Ida Harriet Carey was born at Taonui, near Feilding, on 3 October 1891, the daughter of Elizabeth Keeble and her husband, Richard Octavius Egerton Carey, a farmer. Although she painted from a young age, her first formal training was in music and she initially became a piano teacher. Around 1910 the family shifted to Tuhikaramea, near Hamilton. During the First World War Ida moved to Te Aroha, and by 1921 she was living at Matamata. That year she began painting seriously after the war artist Horace Moore-Jones saw her work and suggested she travel to Sydney to study under J. S. Watkins. This was the first of several trips she was to make to Sydney for tuition during the 1920s and 1930s. While there, Carey found herself accepted as a serious artist: in 1924 she was elected a member of the Royal Art Society of New South Wales and her work featured regularly in their exhibitions. A review of a 1929 exhibition in the Sydney Bulletin claimed that her ‘fresh and vivid’ portraiture caused the viewer ‘to take a sharp intake of breath’.
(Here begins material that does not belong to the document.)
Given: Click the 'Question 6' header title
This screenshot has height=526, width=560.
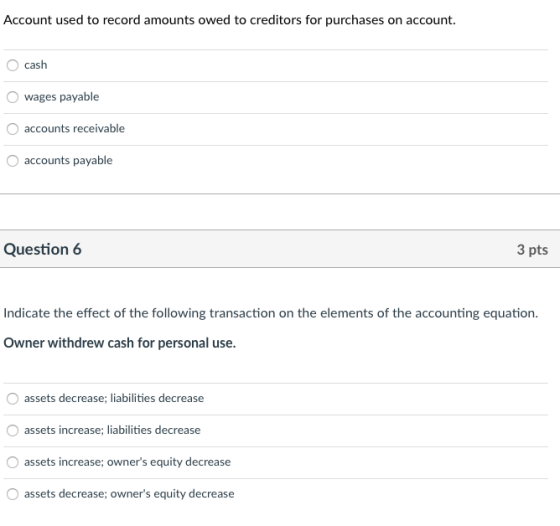Looking at the screenshot, I should point(42,249).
Carey’s reputation spread to New Zealand, and in 1926 she was commissioned by Bishop C. A. Cherrington to paint a triptych in oils for the altar of his private chapel at St Peter’s Cathedral, Hamilton. Her work was first exhibited by the New Zealand Academy of Fine Arts in 1928 and in 1932 several of her paintings were hung at the Canterbury Society of Arts’ annual exhibition. A review in Art in New Zealand said of one work, ‘Study’, that the ‘changes in tone…are exciting, and the drawing is deft’, but noted that some of her larger works suffered from technical defects. In 1937 Carey’s ‘Study’ was included in the Royal British Colonial Exhibition, London.
The following year she was persuaded by the New Zealand artist Frances Ellis to study under the Italian painter Antonio Dattilo Rubbo in Sydney; she stayed at his school for six months. Carey travelled to Britain and Europe twice during the 1950s, visiting major galleries and painting prolifically. Her most interesting work from this period is a series of candid portraits of well-known performers from the ballet and theatre in London.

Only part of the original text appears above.